**Recorded data**:
'''

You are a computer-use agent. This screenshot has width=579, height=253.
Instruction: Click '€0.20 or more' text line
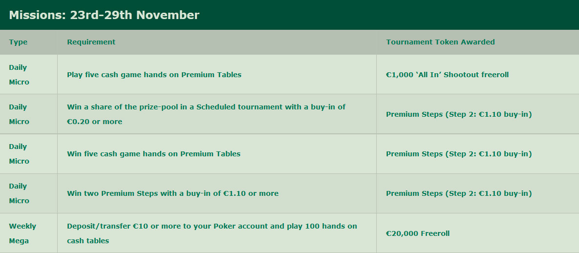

'''
'''

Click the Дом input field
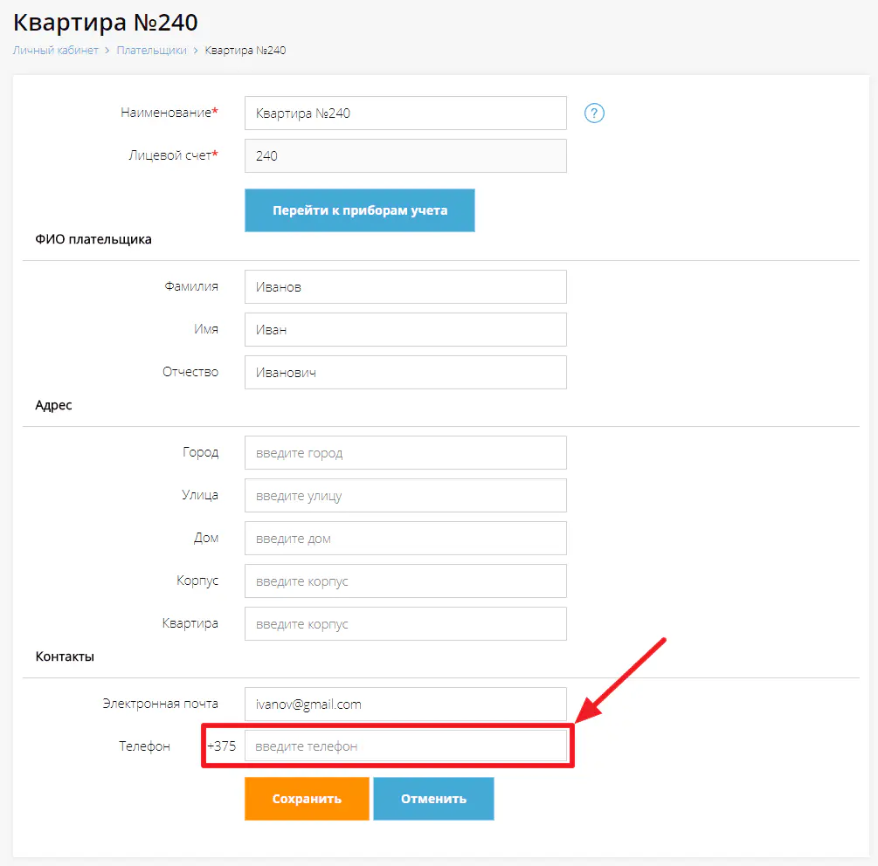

'''
'''

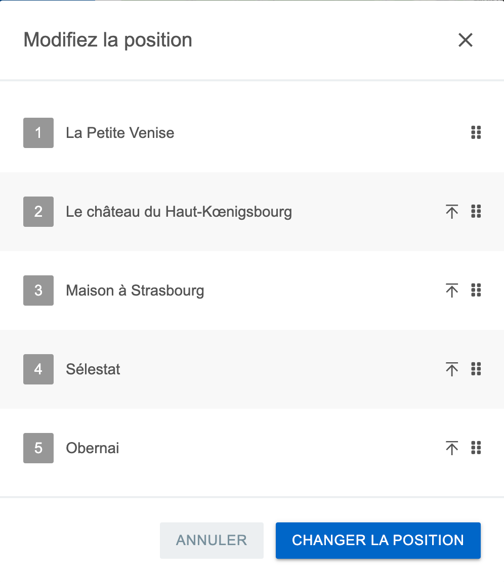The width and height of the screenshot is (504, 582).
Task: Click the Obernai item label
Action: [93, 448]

'''

**Task item**: Using the data above, reproduce exactly the lines between those holding "You are a computer-use" and "Instruction: Click '€0.20 or more' text line", inclusive, and no others.

**Answer space**:
You are a computer-use agent. This screenshot has width=579, height=253.
Instruction: Click '€0.20 or more' text line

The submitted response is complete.